[Word and item position data]
* * * * * * *

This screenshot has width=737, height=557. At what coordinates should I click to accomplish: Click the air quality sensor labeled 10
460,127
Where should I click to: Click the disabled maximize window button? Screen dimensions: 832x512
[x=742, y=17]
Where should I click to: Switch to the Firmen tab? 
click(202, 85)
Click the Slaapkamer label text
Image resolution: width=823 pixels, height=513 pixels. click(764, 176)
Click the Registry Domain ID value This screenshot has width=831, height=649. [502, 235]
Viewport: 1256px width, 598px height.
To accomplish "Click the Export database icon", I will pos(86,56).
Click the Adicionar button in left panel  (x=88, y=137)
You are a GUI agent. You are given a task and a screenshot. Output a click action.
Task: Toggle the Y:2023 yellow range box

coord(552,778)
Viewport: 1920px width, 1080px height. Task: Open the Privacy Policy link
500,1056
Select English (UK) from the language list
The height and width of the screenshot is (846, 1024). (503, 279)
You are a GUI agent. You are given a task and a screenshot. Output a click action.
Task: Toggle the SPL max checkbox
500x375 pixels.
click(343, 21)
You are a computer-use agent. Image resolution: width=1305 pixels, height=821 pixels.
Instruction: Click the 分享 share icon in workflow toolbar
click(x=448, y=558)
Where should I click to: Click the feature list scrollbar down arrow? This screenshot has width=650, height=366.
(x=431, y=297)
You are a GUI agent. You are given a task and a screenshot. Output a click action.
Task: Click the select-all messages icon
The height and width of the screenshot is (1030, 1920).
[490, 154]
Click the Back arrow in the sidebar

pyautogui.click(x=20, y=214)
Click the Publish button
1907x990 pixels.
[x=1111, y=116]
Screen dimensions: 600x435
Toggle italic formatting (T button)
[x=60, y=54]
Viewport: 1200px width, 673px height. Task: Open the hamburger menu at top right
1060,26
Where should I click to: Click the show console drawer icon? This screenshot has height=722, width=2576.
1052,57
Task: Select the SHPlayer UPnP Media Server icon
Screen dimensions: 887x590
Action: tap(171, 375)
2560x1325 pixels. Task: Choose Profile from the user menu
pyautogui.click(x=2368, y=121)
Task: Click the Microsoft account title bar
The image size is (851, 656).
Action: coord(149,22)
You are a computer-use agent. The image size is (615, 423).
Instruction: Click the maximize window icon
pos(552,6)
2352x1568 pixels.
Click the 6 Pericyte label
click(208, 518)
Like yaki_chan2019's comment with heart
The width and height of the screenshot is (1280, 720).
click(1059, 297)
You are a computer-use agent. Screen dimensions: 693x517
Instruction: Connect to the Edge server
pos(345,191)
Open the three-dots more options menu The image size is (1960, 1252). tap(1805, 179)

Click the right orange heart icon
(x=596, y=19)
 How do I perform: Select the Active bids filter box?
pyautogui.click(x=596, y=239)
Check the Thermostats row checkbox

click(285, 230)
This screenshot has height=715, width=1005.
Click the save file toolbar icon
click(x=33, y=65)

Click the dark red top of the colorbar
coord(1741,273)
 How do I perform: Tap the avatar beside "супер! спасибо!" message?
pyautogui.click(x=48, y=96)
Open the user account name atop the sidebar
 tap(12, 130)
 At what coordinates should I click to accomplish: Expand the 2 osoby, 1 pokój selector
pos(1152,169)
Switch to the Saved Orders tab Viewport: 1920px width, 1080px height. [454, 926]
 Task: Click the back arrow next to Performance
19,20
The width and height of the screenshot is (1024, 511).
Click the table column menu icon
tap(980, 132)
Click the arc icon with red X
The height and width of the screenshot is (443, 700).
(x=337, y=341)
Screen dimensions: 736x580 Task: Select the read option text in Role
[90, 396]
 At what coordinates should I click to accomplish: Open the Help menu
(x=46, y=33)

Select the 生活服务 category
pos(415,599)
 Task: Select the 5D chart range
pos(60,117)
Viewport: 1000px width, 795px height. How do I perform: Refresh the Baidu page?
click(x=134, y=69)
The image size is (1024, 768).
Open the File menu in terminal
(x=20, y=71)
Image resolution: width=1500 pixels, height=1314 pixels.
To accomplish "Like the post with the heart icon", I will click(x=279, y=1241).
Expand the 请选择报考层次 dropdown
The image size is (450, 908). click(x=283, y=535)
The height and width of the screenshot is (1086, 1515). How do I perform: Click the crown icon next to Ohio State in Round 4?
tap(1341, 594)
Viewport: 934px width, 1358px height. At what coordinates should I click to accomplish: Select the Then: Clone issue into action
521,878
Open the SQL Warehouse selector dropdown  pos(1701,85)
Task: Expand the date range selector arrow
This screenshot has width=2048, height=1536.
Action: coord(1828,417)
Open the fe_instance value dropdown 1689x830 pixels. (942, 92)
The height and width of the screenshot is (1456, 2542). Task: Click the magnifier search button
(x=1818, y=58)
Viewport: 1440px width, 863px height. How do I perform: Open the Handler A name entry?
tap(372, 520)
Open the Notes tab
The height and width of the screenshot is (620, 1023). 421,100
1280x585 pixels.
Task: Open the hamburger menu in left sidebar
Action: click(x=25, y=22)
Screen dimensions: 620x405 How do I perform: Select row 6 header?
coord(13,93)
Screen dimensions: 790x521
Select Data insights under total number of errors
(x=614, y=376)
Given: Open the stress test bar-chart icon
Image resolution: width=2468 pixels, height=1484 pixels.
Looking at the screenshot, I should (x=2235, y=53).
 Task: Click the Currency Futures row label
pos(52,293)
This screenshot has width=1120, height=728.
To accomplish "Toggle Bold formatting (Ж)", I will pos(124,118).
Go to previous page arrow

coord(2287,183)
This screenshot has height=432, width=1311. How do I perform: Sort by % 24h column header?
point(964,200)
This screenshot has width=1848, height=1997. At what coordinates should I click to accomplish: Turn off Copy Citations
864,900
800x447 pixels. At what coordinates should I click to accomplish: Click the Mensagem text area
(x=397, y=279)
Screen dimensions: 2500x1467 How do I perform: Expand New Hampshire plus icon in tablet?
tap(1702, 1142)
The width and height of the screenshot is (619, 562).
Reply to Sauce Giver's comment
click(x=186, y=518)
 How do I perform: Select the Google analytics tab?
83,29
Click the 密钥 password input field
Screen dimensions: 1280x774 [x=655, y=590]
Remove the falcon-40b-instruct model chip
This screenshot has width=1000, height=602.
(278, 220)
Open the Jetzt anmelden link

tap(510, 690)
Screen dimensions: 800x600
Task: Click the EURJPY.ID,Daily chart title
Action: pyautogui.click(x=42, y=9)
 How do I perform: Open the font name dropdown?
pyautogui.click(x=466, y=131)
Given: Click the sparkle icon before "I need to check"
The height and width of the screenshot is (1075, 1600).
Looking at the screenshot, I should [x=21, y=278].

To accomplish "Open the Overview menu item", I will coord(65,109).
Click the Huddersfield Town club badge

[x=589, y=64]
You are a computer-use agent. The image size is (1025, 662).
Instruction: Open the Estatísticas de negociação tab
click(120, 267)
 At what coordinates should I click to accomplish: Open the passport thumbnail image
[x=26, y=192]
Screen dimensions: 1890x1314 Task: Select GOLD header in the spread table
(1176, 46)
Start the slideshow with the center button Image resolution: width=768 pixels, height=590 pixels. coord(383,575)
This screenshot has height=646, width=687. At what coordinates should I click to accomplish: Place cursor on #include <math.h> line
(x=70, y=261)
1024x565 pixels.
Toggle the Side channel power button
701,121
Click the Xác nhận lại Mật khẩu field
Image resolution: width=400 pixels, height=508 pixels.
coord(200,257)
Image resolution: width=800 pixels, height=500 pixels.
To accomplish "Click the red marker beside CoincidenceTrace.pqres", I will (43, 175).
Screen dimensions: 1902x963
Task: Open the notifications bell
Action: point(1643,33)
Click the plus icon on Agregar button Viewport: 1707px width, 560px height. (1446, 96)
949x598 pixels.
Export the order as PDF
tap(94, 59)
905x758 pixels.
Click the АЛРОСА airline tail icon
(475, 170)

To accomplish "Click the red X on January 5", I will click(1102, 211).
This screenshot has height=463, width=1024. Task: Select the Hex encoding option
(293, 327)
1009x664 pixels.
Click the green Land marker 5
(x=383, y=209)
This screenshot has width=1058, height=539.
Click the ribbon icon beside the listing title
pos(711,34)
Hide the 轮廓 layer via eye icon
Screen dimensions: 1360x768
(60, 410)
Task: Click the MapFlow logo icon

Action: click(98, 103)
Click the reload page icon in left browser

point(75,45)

* * * * * * *

Starting at the beginning of the records and stopping after the line that contains "click(202, 85)", copy every line again, requests included, with each coordinate in the answers multiplied by 2.05 and rounded to a whole number, halves rounded up.

SOLUTION TO THE EXERCISE>
This screenshot has width=737, height=557. At what coordinates should I click to accomplish: Click the air quality sensor labeled 10
943,260
Where should I click to: Click the disabled maximize window button? Screen dimensions: 832x512
[x=1521, y=35]
Where should I click to: Switch to the Firmen tab? 
click(414, 174)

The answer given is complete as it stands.